Gloria and her husband, Don, came to Bangladesh in 1989 to do medical work as a result of devastating floods the year before. Don had recently retired from general practice as a doctor and so was available to serve God overseas several times in periods of one to three years during the following 10 years.
Before Don and Gloria arrived, there was discussion about what to call them. The senior nursing staff decided that Dadu and Didima – grandfather and grandmother – would suit best because of their age, and these names stuck. The name followed Gloria to New Zealand and that’s what her grandchildren call her. Her car even had a “Didima” number plate.

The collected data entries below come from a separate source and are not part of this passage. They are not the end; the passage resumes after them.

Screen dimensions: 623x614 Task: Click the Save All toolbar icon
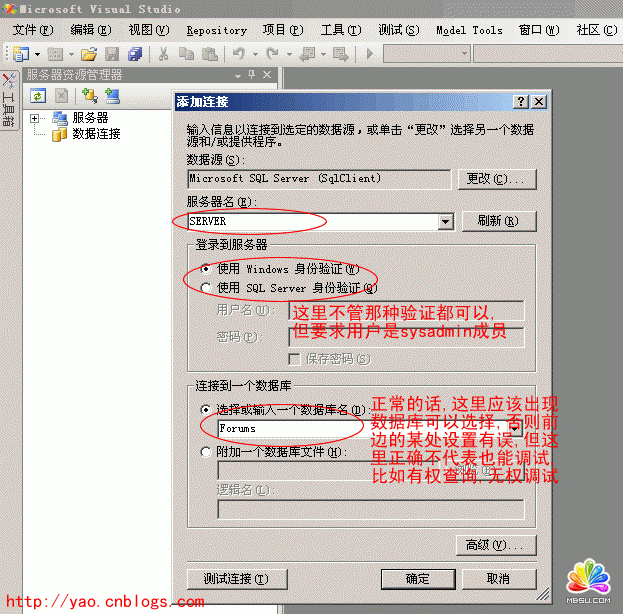[135, 54]
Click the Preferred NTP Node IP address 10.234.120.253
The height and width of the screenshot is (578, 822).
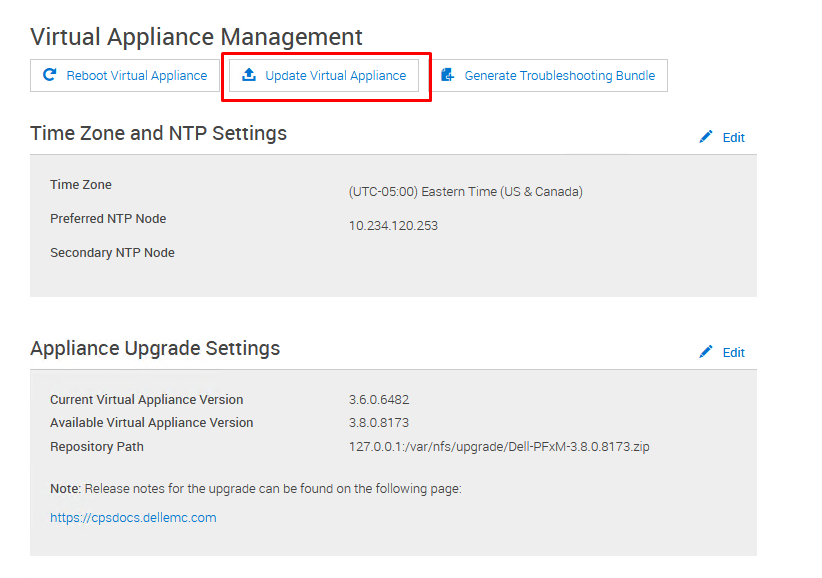point(393,226)
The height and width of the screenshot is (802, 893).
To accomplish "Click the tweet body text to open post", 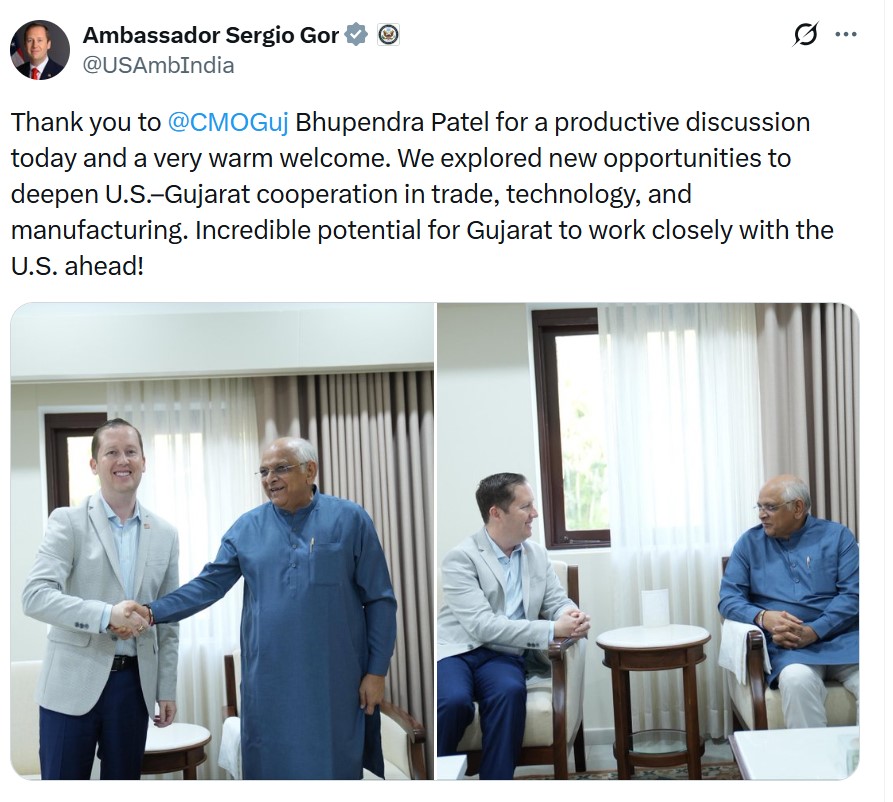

Her primary gift to the community was as a mother – a carer and a friend. She “adopted” many of the young people in the church and spent hours teaching them English, having them around for meals and generally showing her love for them.
Gloria was ready to tackle most things – including people if they were doing what she thought was wrong – and she went about learning Bengali with energy and commitment. When she was asked to share in ladies’ meetings she always spoke in Bengali from a full handwritten script.
Her practical skills of cooking and sewing were greatly appreciated as was her skill of massaging. Several of her colleagues not only enjoyed being on the receiving end but also appreciated being taught to do this themselves. Additionally, her skill as an artist continues to be enjoyed in the many pictures that she painted and gave away during her time in Brahmanbaria.
Didima gave generously of her time and talents wherever she lived. She is part of several families in Brahmanbaria and she kept in touch with many. She spoke to some of her “sons” just a few days before she died. We were asked a few months ago – “We need a doctor urgently. Would Dadu and Didima come back for a few months?”
She will be greatly missed.
– Susan and John
Gloria passed away in December after a battle with cancer. She is survived by Don, their six daughters (plus a few others she “adopted” along the way), and 11 grandchildren. She attended Whangaparaoa Baptist for most of the past 37 years.